◆ Task brief:
The answer is the complete listing below, written out again exactly.

*** Opening of Material for this task ***

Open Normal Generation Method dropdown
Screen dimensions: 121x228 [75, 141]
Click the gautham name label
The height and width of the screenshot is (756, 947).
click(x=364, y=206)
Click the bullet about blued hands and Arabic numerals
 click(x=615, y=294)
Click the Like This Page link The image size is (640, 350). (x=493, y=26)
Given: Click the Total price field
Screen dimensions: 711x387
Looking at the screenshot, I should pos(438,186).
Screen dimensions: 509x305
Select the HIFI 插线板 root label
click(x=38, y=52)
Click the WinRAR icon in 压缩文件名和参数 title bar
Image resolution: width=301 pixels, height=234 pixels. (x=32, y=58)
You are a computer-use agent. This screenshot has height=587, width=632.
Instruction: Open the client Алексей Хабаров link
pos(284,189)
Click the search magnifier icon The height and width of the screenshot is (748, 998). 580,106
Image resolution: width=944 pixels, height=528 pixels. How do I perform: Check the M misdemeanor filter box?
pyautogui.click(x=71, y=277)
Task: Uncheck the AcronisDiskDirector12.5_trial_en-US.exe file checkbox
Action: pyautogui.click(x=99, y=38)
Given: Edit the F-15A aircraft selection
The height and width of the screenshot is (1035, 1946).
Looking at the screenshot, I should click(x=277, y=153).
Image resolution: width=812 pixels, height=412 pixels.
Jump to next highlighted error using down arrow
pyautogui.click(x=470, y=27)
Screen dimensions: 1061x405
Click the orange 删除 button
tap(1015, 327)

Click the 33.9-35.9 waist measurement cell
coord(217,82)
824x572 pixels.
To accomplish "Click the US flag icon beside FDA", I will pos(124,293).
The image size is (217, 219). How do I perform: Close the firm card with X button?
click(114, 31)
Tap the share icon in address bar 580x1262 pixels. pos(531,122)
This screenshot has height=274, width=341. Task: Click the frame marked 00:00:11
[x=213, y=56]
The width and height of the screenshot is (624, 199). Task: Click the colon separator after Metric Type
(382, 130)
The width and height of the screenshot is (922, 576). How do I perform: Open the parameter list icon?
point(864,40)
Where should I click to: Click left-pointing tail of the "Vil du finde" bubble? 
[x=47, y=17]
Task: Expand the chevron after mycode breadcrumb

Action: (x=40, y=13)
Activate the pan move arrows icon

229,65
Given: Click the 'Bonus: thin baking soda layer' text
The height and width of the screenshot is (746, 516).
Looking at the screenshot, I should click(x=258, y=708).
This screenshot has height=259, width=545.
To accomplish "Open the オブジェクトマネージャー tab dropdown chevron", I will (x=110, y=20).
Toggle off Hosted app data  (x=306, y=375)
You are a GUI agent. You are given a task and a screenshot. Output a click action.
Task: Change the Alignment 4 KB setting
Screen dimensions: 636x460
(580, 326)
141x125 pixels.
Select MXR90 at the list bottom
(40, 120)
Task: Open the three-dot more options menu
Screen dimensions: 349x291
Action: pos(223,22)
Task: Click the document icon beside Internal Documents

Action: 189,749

*** Close of Material for this task ***

◆ Your response:
Open Normal Generation Method dropdown
Screen dimensions: 121x228 [75, 141]
Click the gautham name label
The height and width of the screenshot is (756, 947).
click(x=364, y=206)
Click the bullet about blued hands and Arabic numerals
 click(x=615, y=294)
Click the Like This Page link The image size is (640, 350). (x=493, y=26)
Given: Click the Total price field
Screen dimensions: 711x387
Looking at the screenshot, I should pos(438,186).
Screen dimensions: 509x305
Select the HIFI 插线板 root label
click(x=38, y=52)
Click the WinRAR icon in 压缩文件名和参数 title bar
Image resolution: width=301 pixels, height=234 pixels. (x=32, y=58)
You are a computer-use agent. This screenshot has height=587, width=632.
Instruction: Open the client Алексей Хабаров link
pos(284,189)
Click the search magnifier icon The height and width of the screenshot is (748, 998). 580,106
Image resolution: width=944 pixels, height=528 pixels. How do I perform: Check the M misdemeanor filter box?
pyautogui.click(x=71, y=277)
Task: Uncheck the AcronisDiskDirector12.5_trial_en-US.exe file checkbox
Action: pyautogui.click(x=99, y=38)
Given: Edit the F-15A aircraft selection
The height and width of the screenshot is (1035, 1946).
Looking at the screenshot, I should click(x=277, y=153).
Image resolution: width=812 pixels, height=412 pixels.
Jump to next highlighted error using down arrow
pyautogui.click(x=470, y=27)
Screen dimensions: 1061x405
Click the orange 删除 button
tap(1015, 327)

Click the 33.9-35.9 waist measurement cell
coord(217,82)
824x572 pixels.
To accomplish "Click the US flag icon beside FDA", I will pos(124,293).
The image size is (217, 219). How do I perform: Close the firm card with X button?
click(114, 31)
Tap the share icon in address bar 580x1262 pixels. pos(531,122)
This screenshot has height=274, width=341. Task: Click the frame marked 00:00:11
[x=213, y=56]
The width and height of the screenshot is (624, 199). Task: Click the colon separator after Metric Type
(382, 130)
The width and height of the screenshot is (922, 576). How do I perform: Open the parameter list icon?
point(864,40)
Where should I click to: Click left-pointing tail of the "Vil du finde" bubble? 
[x=47, y=17]
Task: Expand the chevron after mycode breadcrumb

Action: (x=40, y=13)
Activate the pan move arrows icon

229,65
Given: Click the 'Bonus: thin baking soda layer' text
The height and width of the screenshot is (746, 516).
Looking at the screenshot, I should click(x=258, y=708).
This screenshot has height=259, width=545.
To accomplish "Open the オブジェクトマネージャー tab dropdown chevron", I will (x=110, y=20).
Toggle off Hosted app data  (x=306, y=375)
You are a GUI agent. You are given a task and a screenshot. Output a click action.
Task: Change the Alignment 4 KB setting
Screen dimensions: 636x460
(580, 326)
141x125 pixels.
Select MXR90 at the list bottom
(40, 120)
Task: Open the three-dot more options menu
Screen dimensions: 349x291
Action: pos(223,22)
Task: Click the document icon beside Internal Documents

Action: 189,749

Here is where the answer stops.